CONTRATTO MILITARI E POLIZIA: SENZA FIRMA ERA POSSIBILE UN ATTO UNILATERALE DEL GOVERNO?

Il contratto per i militari e per le forze di polizia è stato siglato nella notte tra gioverdì e venerdì, dalla maggior parte delle sigle presenti al tavolo di concertazione. Ebbene alla luce dei titoloni sui giornali con cifre nettamente sproporzionate ed attesa la mancata firma da parte di alcuni rappresentanti militari, sono in molti a chiederci cosa sarebbero successo se TUTTI i presenti al tavolo non avessero firmato. Poteva il Governo procedere unilateralmente? La risposta a questa domanda ci viene data dalla Legge Brunetta (dlgs 150/09) e da una nota di approfondimento della Funzione Pubblica.

Nel caso di mancato raggiungimento dell’accordo per la stipulazione del contratto collettivo nazionale è consentita al legislatore una decisione unilaterale che può riguardare anche solo una o più materie rispetto alle quali solo non si è raggiunto l’accordo. (“l’amministrazione interessata può provvedere, in via provvisoria, sulle materie oggetto del mancato accordo, fino alla successiva sottoscrizione.”). In ogni caso, il datore di lavoro è chiamato ad operare sempre con la opportuna cautela, valutando, anche la portata dei rischi connessi ad una firma parziale ed al conflitto che potrebbe derivarne.

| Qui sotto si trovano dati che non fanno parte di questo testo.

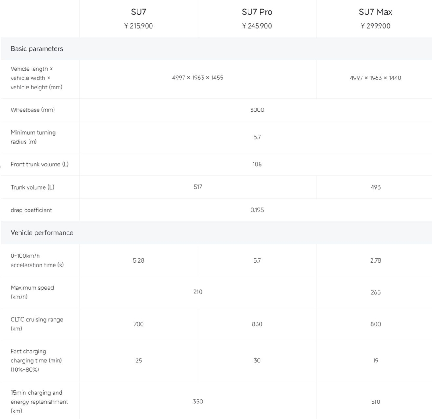432x419 pixels.
Task: Click the drag coefficient value 0.195
Action: (x=257, y=210)
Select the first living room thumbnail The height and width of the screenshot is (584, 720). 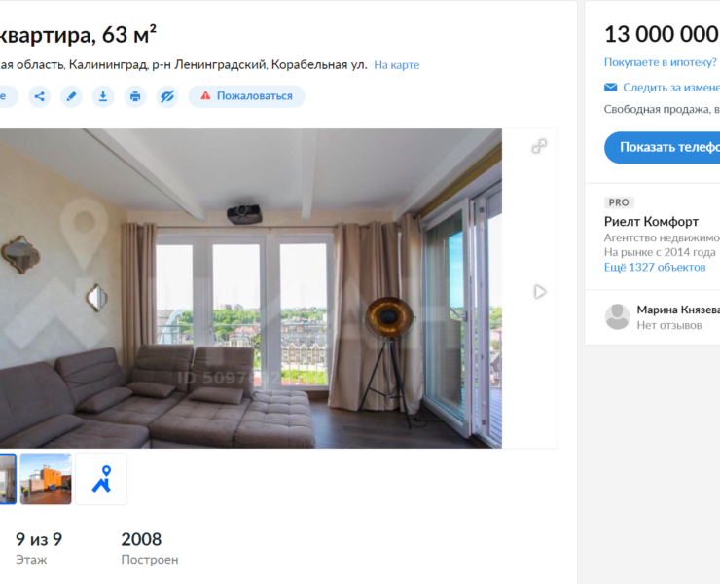pos(7,479)
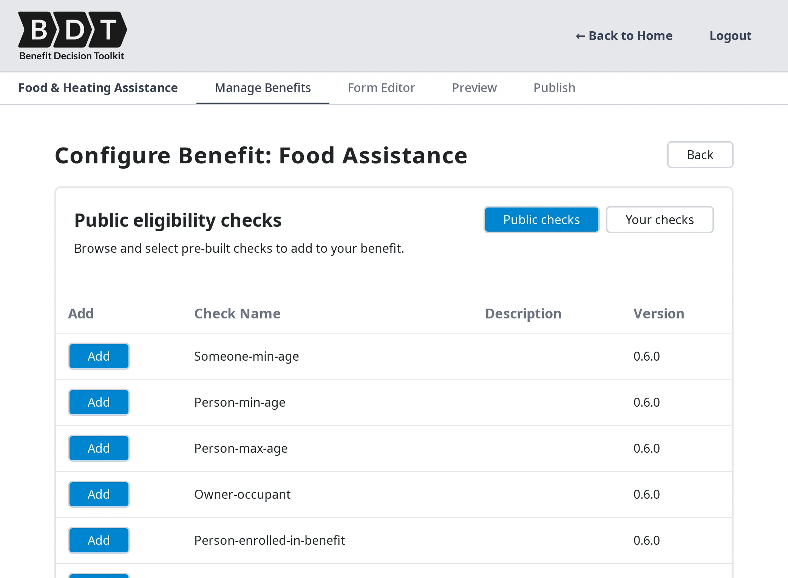Screen dimensions: 788x578
Task: Switch to Your checks view
Action: pos(660,220)
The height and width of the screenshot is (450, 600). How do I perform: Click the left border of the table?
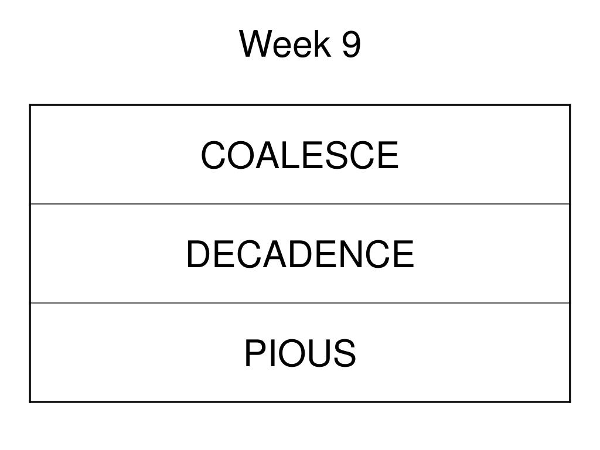click(x=30, y=254)
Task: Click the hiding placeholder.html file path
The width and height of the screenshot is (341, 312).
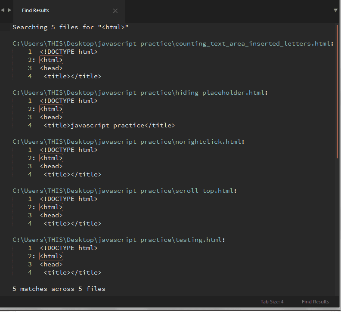Action: click(140, 93)
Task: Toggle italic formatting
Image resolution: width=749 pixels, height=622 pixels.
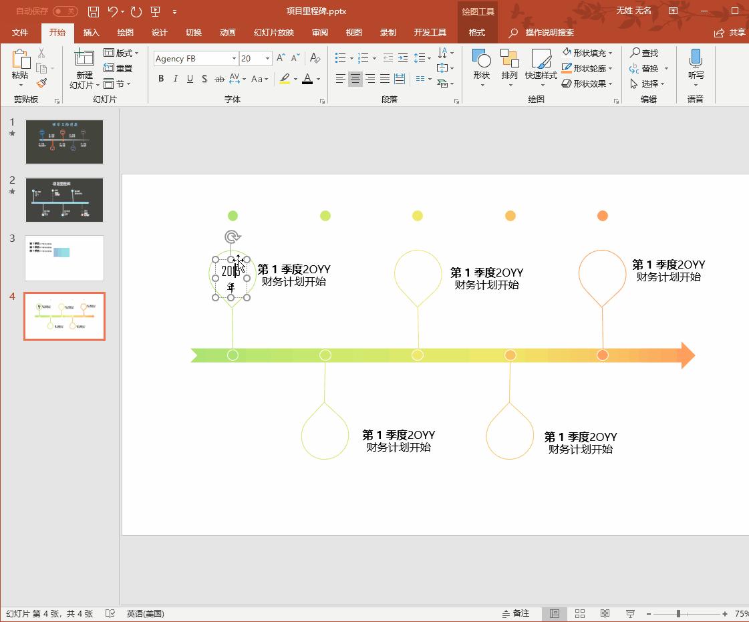Action: [175, 79]
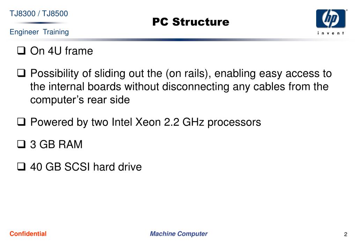357x247 pixels.
Task: Click the TJ8300 / TJ8500 header text
Action: (x=39, y=14)
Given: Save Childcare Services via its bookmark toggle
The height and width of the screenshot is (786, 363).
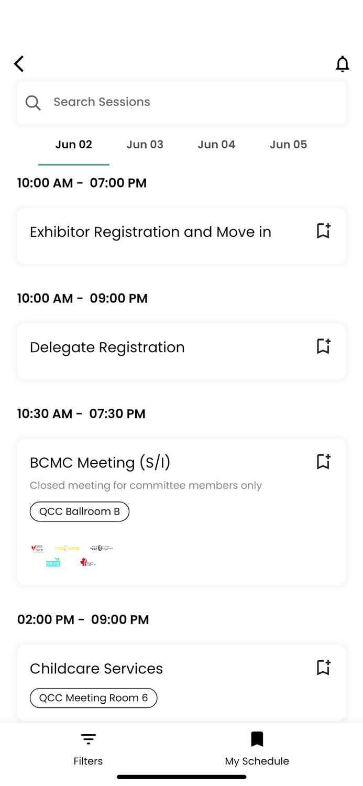Looking at the screenshot, I should pos(323,668).
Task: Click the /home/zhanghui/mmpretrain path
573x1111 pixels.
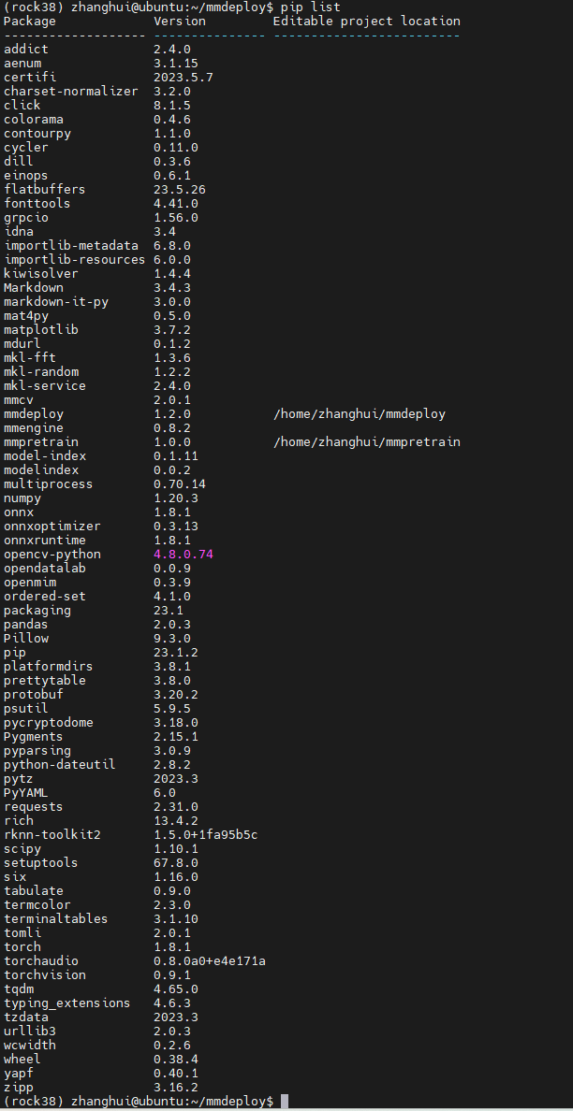Action: 367,442
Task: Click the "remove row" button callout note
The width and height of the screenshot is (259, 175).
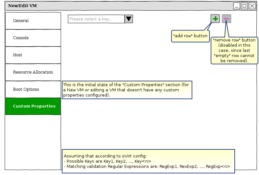Action: coord(234,51)

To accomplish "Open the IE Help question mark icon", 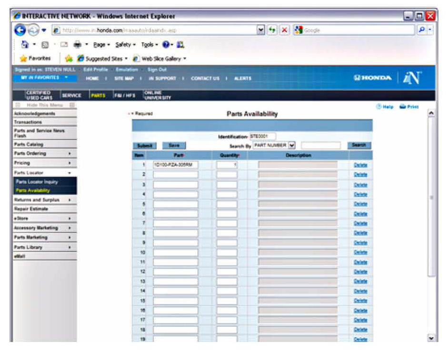I will coord(165,45).
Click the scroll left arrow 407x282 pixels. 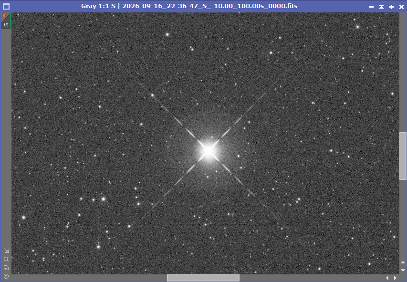pyautogui.click(x=387, y=278)
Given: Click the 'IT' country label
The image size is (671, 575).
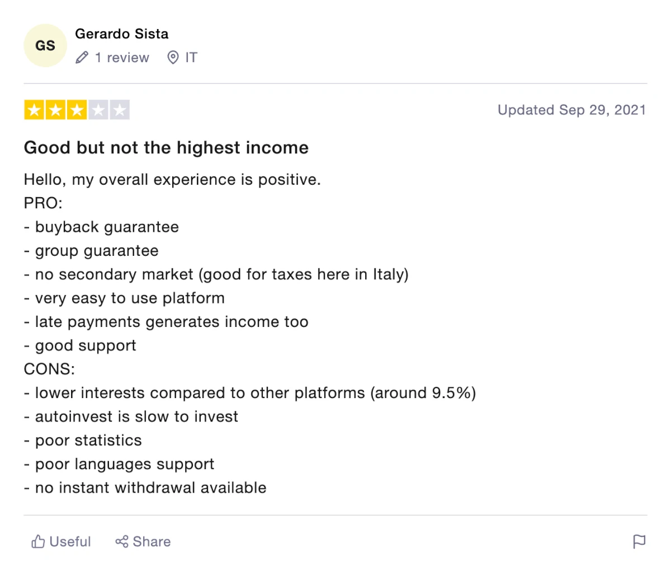Looking at the screenshot, I should [x=191, y=58].
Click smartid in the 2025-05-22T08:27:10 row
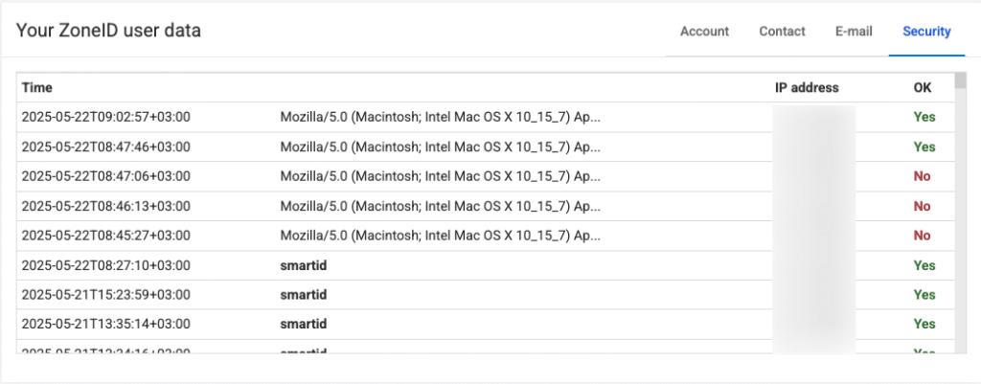981x384 pixels. click(304, 265)
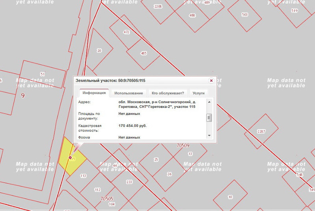Screen dimensions: 315x211
Task: Open the Кто обслуживает? tab
Action: pyautogui.click(x=168, y=93)
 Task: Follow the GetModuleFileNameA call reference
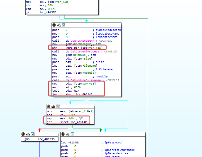(85, 80)
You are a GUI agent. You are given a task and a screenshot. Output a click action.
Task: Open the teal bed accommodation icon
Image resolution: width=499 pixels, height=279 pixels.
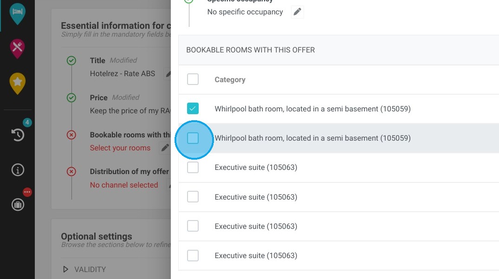17,13
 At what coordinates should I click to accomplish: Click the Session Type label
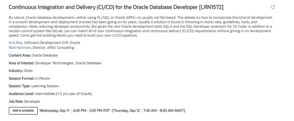pyautogui.click(x=20, y=86)
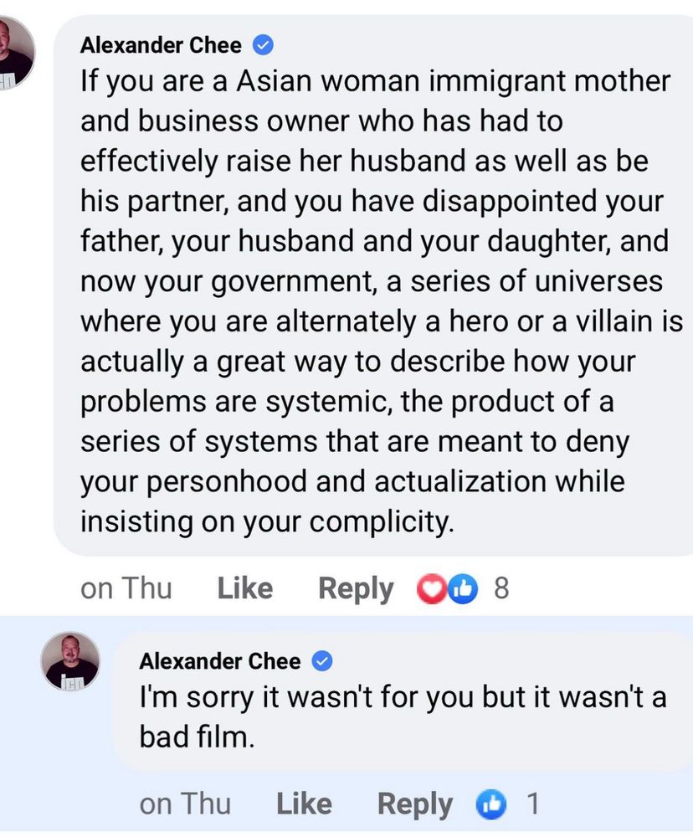
Task: Reply to the second comment
Action: click(x=414, y=804)
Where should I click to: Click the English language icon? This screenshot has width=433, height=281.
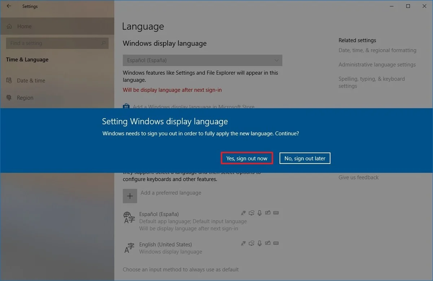coord(129,248)
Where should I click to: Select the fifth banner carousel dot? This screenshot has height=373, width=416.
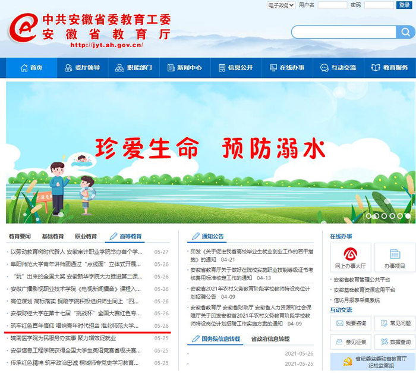pos(400,216)
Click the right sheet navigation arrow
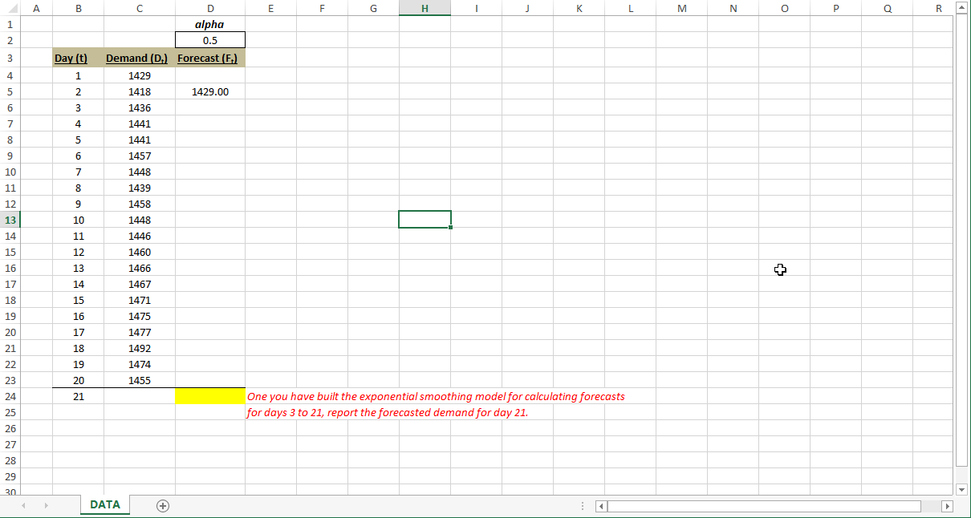971x518 pixels. [47, 505]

Il Dipartimento della Funzione Pubblica, con nota n. 9738 del 6.3.2012, si è pronunziato sulla applicabilità delle previsioni dell’art. 40, comma 3-ter, del D.Lgs. n.165/2001, fornendo anche utili modalità operative in materia. In particolare, il Dipartimento ha evidenziato che:

  1. a) il presupposto legittimante l’ applicazione della norma è la mancata intesa tra le parti in sede negoziale decentrata e/o la scadenza del termine della sessione negoziale ove prevista;
  2. b) il mancato accordo comporta un pregiudizio al buon funzionamento della pubblica amministrazione;
  3. c) negli atti adottati per garantire il buon andamento della pubblica amministrazione devono chiaramente essere evidenziati i presupposti di interesse pubblico che rendono necessaria la determinazione unilaterale sostitutiva del mancato accordo;
  4. d) nei medesimi atti devono risultare i tentativi fatti e volti, comunque, al raggiungimento dell’accordo;
  5. e) l’atto unilaterale sostitutivo del mancato accordo ha ipso iure natura transitoria;
  6. f) in ragione della transitorietà dell’atto unilaterale, è opportuno che l’amministrazione, anche in assenza di richiesta da parte delle organizzazioni sindacali, secondo i principi generali di correttezza e buona fede, provi periodicamente a riaprire le trattative per la definizione consensuale dell’istituto controverso;

Insomma parliamo di ipotesi puramente residuali che la Legge Brunetta ha voluto sottolineare per velocizzare la contrattazione (pur mai attuandola atteso che il Governo Berlusconi bloccò i nuovi contratti a partire dall’anno successivo – 2010) a detrimento della forza sindacale dei partecipanti alla contrattazione. Vero è che se da un lato le conseguenze negoziali di una mancata firma sul contratto sono praticamente nulle, dall’altro il peso comunicativo e politico di tale azione non è di poco conto. E’ bastato, infatti, il netto rifiuto del Co.Ce.R. Marina ed Aeronautica a sottoscrivere il contratto, per far rimbalzare sui social e sui media il risentimento dei militari e delle Forze di Polizia.